Introduction

In many applications or devices when we type the text there is the option to suggest the next word providing several options. Sometimes it helps, sometimes it makes you crazy …

If we imagine ourselves predicting next word based on previous input words, we understand that it is enormously difficult task.

“my dog is ….” (running, jumping, sleeping …?), “he is a …” (driver, husband, boy …?) Really hard to make decision!

Two important things that are clear from mental simulation of words prediction

The longer is the input line of words the better is the prediction: it is impossible to predict reasonably based on 1-2 words, 3-4 words input is the limit when your prediction starts to make sense.
Probability of prediction of one specific word is not high, you always have in mind 5-10 words that match the input text.

Overview

The objective of the project is to build the model that predicts the next word based on previous input text and realize it in Shiny application.

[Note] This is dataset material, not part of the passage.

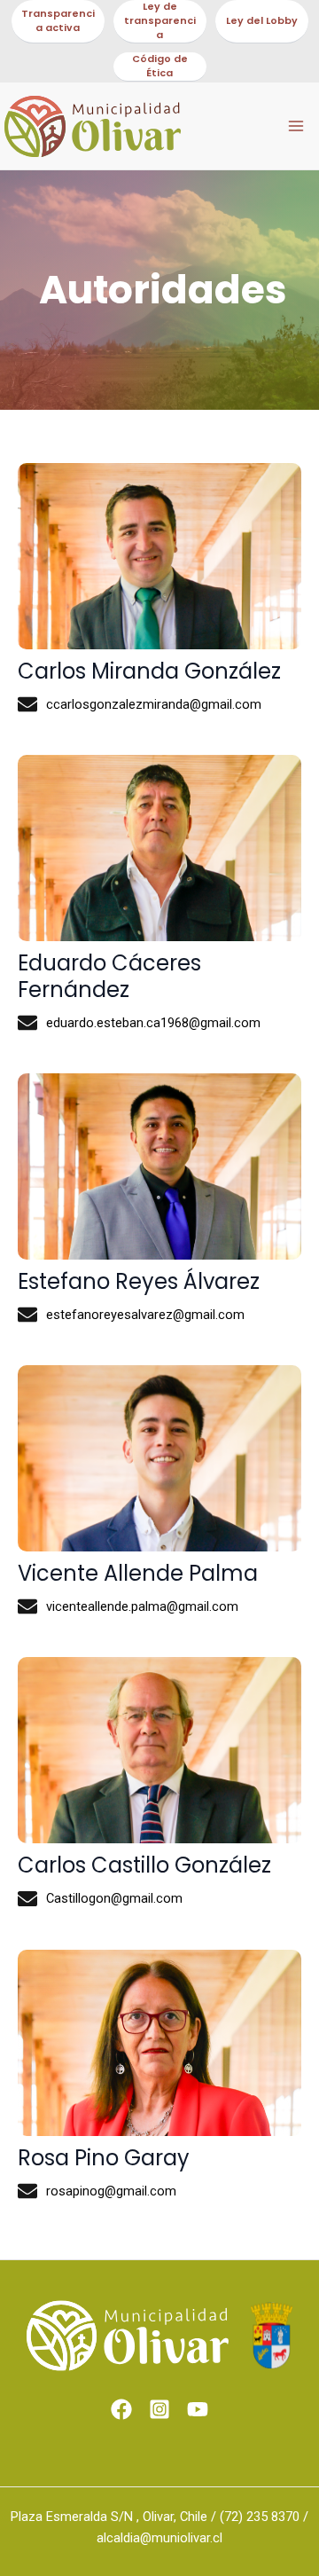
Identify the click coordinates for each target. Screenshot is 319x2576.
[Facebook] (121, 2409)
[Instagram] (159, 2409)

In the course of the project, we will compare 2 popular word prediction models (backoff and interpolation) and analyze their performance for different volumes of training data.

Based on this analysis the most efficient solution will be chosen and implemented in the form of Shiny application.

Application requirement

It should run on mobile devices to predict the next word in typing process, so it should not be “heavy” in terms of memory (several dozens of MB as a maximum) and in terms of computing (computing time should be “immediate”, less than a second).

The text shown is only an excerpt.